__DATA FOR THIS TASK__.
:::::
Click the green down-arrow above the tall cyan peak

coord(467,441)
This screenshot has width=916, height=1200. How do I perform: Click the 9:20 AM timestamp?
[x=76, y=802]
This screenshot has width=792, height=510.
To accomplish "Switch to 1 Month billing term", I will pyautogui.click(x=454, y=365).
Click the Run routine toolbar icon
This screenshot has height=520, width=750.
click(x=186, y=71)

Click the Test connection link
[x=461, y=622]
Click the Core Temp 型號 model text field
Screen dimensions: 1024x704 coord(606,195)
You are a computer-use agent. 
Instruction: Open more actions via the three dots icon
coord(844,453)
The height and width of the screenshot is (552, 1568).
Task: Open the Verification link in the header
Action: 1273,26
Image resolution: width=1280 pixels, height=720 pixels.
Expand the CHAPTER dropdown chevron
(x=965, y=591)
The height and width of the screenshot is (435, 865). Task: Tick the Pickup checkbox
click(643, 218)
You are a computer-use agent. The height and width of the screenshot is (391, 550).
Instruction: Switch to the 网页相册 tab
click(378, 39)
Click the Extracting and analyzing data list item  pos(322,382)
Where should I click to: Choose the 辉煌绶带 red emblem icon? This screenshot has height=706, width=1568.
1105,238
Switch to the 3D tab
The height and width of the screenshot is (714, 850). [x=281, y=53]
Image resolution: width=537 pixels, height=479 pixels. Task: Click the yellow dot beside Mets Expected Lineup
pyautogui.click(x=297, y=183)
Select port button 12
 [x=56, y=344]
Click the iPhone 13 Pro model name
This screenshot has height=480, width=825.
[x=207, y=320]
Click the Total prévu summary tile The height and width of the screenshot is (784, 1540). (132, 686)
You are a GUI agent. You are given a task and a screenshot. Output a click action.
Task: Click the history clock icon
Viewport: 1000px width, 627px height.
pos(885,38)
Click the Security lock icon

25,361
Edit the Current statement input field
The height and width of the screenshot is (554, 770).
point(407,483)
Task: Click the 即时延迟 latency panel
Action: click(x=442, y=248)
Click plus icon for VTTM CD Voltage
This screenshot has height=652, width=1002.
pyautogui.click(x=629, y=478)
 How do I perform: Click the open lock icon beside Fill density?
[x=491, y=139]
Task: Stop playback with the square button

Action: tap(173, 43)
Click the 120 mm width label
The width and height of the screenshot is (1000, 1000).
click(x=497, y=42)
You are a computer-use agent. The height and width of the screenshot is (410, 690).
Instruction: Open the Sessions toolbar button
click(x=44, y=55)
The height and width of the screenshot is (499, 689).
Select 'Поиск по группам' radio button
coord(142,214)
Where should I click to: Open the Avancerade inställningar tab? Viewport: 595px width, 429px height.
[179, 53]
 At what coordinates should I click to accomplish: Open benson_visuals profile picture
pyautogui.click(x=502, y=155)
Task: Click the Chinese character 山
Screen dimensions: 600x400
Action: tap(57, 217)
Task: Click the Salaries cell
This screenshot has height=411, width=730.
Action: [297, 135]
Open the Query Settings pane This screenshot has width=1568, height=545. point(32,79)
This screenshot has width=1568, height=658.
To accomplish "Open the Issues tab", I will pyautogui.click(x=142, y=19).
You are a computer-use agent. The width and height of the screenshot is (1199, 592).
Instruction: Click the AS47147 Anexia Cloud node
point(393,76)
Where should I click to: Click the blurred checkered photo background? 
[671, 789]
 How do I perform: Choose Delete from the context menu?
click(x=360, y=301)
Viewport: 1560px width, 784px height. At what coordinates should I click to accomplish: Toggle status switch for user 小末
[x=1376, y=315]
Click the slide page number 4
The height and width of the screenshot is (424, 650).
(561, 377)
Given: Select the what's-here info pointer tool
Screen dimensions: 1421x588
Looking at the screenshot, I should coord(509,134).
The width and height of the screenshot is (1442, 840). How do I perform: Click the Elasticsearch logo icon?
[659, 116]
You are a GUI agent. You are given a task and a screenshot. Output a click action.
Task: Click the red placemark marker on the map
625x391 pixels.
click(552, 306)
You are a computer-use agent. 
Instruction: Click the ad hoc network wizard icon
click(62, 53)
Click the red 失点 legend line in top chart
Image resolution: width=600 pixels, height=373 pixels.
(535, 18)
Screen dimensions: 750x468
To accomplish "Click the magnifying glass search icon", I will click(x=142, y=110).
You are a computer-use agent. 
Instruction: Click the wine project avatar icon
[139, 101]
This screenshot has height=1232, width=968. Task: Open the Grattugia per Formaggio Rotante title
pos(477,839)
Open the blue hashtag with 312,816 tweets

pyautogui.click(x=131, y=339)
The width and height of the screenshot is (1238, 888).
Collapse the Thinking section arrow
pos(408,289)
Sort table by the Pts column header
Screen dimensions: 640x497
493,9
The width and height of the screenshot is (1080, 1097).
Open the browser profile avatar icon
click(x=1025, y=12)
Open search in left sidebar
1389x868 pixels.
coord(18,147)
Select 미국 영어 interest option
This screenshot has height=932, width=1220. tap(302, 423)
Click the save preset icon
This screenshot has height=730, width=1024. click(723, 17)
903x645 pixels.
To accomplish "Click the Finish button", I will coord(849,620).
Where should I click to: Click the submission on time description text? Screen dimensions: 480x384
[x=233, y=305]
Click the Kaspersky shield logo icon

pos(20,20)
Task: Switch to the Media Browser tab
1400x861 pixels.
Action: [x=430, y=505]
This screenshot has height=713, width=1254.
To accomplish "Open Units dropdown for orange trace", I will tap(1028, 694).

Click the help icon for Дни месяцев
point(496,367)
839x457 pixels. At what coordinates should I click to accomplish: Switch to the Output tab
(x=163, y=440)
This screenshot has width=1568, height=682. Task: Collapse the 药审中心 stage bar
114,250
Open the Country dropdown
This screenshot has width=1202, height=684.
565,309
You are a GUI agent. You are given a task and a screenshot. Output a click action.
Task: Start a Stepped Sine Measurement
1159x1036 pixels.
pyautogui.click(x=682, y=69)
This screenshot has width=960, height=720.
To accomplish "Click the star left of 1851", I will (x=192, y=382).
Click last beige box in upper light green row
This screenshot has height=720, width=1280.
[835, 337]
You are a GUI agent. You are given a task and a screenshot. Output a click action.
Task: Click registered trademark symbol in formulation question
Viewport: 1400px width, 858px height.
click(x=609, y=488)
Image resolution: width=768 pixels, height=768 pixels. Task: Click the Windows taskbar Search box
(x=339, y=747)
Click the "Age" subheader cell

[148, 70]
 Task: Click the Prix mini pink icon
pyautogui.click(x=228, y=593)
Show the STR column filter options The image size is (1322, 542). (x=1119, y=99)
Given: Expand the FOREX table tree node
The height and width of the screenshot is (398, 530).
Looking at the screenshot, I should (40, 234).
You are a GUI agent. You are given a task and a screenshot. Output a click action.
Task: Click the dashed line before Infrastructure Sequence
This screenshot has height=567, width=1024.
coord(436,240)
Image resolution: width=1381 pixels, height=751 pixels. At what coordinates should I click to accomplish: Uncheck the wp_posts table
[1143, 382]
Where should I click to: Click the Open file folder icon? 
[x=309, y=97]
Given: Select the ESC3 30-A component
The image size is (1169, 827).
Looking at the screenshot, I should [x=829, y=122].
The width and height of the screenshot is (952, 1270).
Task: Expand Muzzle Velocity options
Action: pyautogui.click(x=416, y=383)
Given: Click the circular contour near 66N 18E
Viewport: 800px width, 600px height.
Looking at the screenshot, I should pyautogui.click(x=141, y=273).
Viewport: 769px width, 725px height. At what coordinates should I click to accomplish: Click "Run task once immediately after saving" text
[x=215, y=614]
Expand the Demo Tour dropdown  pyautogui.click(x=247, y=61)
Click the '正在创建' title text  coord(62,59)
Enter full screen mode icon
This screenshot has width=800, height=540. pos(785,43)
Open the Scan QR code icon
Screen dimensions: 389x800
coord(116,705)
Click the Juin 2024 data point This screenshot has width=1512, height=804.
:::::
__YOUR ASSIGNMENT__.
From the records above, extract exactly and only the lines that begin at the line with "Instruction: Open more" and stop after the line with "Image resolution: width=1280".

__SOLUTION__.
Instruction: Open more actions via the three dots icon
coord(844,453)
The height and width of the screenshot is (552, 1568).
Task: Open the Verification link in the header
Action: 1273,26
Image resolution: width=1280 pixels, height=720 pixels.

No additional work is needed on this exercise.